We don't get to see enough pics of handsome Toby......


----------



## inge (Sep 20, 2009)

He looks really pleased with his new baby!


----------



## goldensrbest (Dec 20, 2007)

That is cute, he got a new baby,looks like he likes it.


----------



## Penny & Maggie's Mom (Oct 4, 2007)

Hi Tobes. P & M send nuzzles. And Codes sends an extra dose of naughty.


----------



## GoldenCamper (Dec 21, 2009)

He looks like he is waiting for you to leave the room


----------



## coppers-mom (Jan 9, 2009)

Oh my goodness - Steve is right. Toby sure had the look of "I'm being watched so I must behave".

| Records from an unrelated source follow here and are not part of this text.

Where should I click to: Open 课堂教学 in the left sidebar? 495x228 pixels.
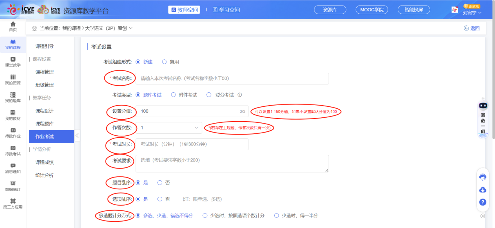click(x=12, y=62)
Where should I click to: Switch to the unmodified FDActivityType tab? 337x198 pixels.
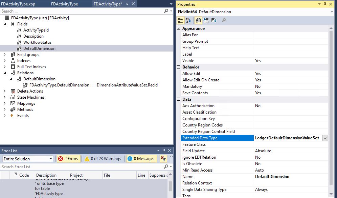[64, 4]
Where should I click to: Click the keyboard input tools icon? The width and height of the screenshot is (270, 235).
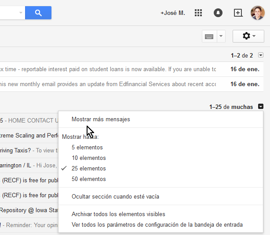(x=209, y=36)
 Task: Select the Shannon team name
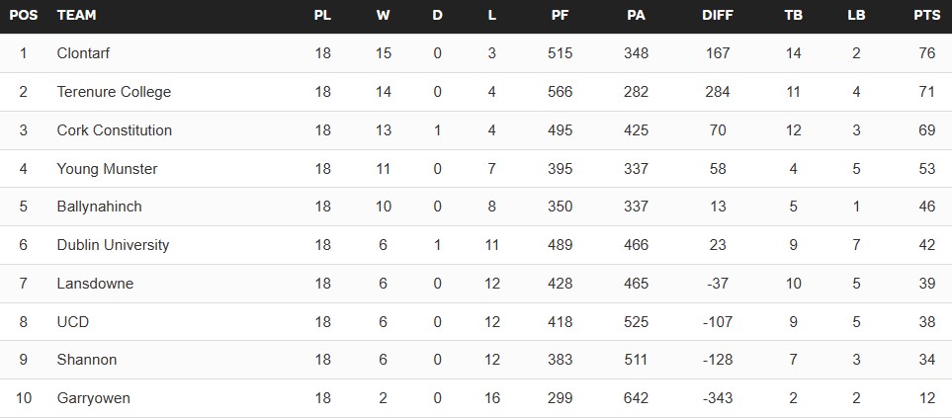(87, 360)
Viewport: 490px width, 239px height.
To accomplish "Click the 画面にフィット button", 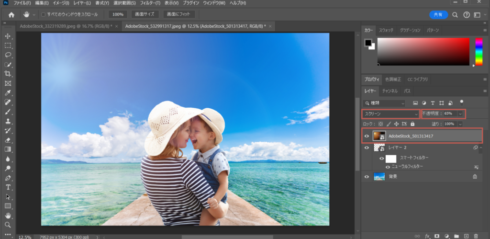I will click(x=179, y=14).
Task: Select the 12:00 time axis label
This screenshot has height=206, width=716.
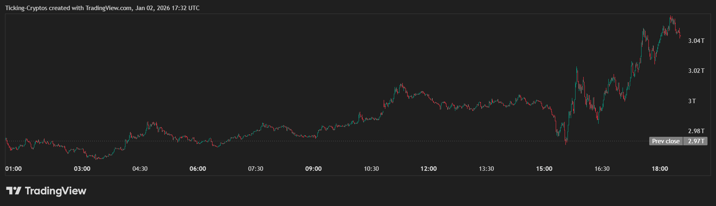Action: [429, 169]
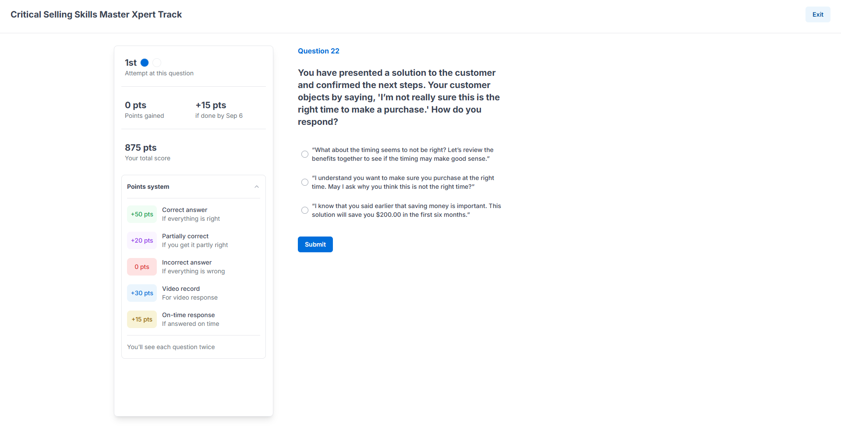
Task: Collapse the Points system chevron
Action: 257,187
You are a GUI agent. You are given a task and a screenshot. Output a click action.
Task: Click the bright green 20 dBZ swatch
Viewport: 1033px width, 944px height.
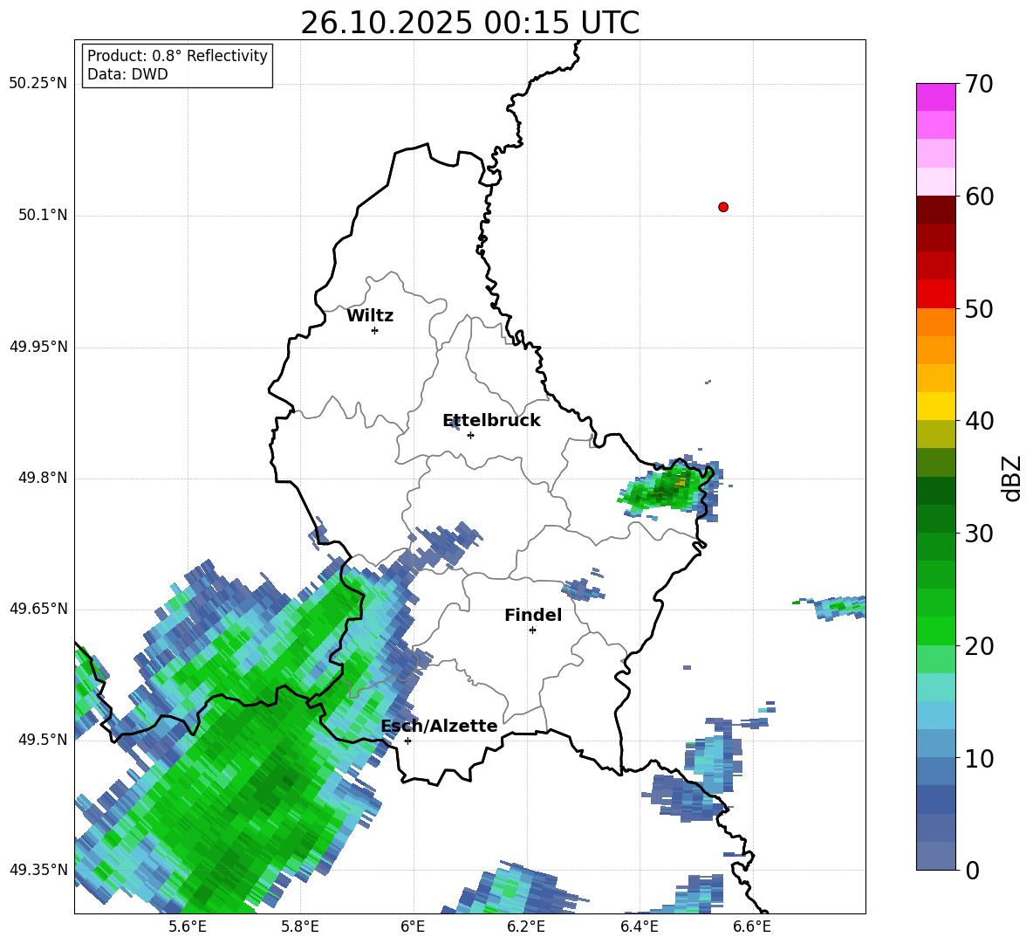click(x=935, y=630)
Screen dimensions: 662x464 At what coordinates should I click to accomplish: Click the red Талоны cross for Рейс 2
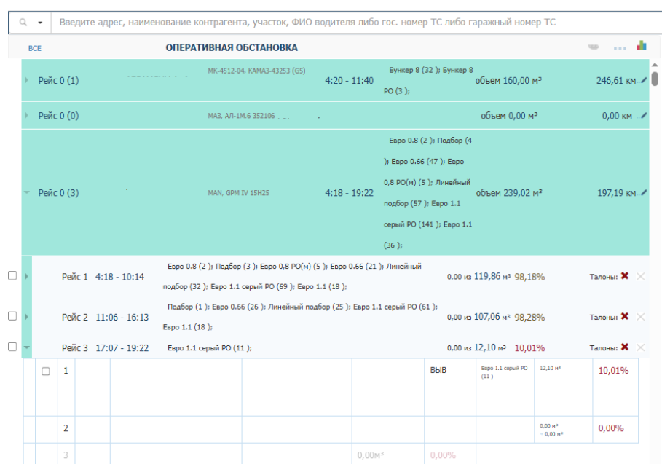point(624,317)
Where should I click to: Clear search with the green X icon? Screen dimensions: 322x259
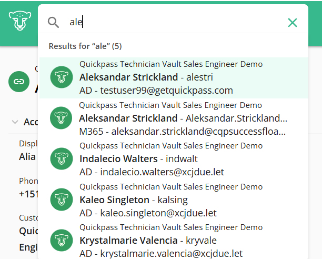tap(293, 22)
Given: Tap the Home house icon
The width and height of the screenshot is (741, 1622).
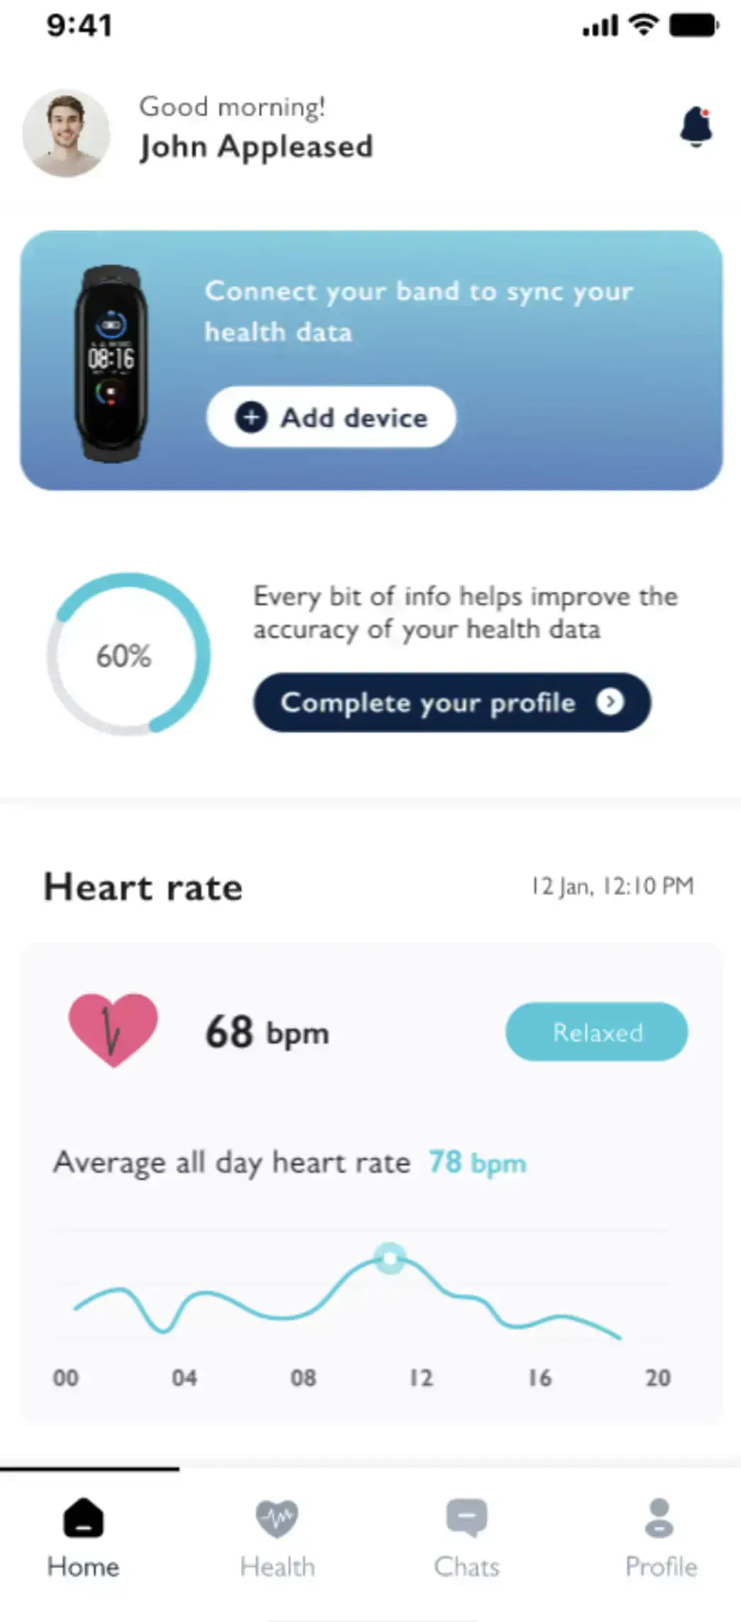Looking at the screenshot, I should click(x=84, y=1517).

toby is adorable and just scrumptious in his Kong pic. Mmmmmmmm kissable boy for sure.:smooch::smooch::smooch:


----------



## Dallas Gold (Dec 22, 2007)

GoldenCamper said:


> He looks like he is waiting for you to leave the room


It was pretty comical because DH and I were chasing him around with two cameras. one of us shot video while the other shot stills! I think he realized he was on probation with the toy. I'd like it to last a week, before it becomes the rope toy. :crossfing


----------



## CAROLINA MOM (May 12, 2009)

Great pictures of Toby-he looks fantastic. 

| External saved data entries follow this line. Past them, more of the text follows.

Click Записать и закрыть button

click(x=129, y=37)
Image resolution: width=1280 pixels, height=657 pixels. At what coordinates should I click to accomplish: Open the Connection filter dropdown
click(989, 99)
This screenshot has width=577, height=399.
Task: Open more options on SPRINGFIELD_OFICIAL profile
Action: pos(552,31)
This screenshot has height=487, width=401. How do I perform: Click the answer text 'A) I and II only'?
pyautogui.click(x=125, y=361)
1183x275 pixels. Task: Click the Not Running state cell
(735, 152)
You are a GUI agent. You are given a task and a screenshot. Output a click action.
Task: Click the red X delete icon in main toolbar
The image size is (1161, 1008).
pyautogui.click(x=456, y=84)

Have fun with your new toys Toby.


----------



## Angelina (Aug 11, 2011)

What a good idea! He is a handsome devil for sure!


----------



## hotel4dogs (Sep 29, 2008)

great photos, I love the look in his eye in the first one!!!!


----------



## Cathy's Gunner (Dec 4, 2008)

Tobynator sure is handsome! Have you ever tried the www.dogtuff.com toys? Gunner destroys his stuffies but most of his dogtuff toys have survived. I have had to sew up a few holes but they are still here. They rate them with 10 being the highest for tuffness. Check them out.


----------



## Dallas Gold (Dec 22, 2007)

Cathy's Gunner said:


> Tobynator sure is handsome! Have you ever tried the www.dogtuff.com toys? Gunner destroys his stuffies but most of his dogtuff toys have survived. I have had to sew up a few holes but they are still here. They rate them with 10 being the highest for tuffness. Check them out.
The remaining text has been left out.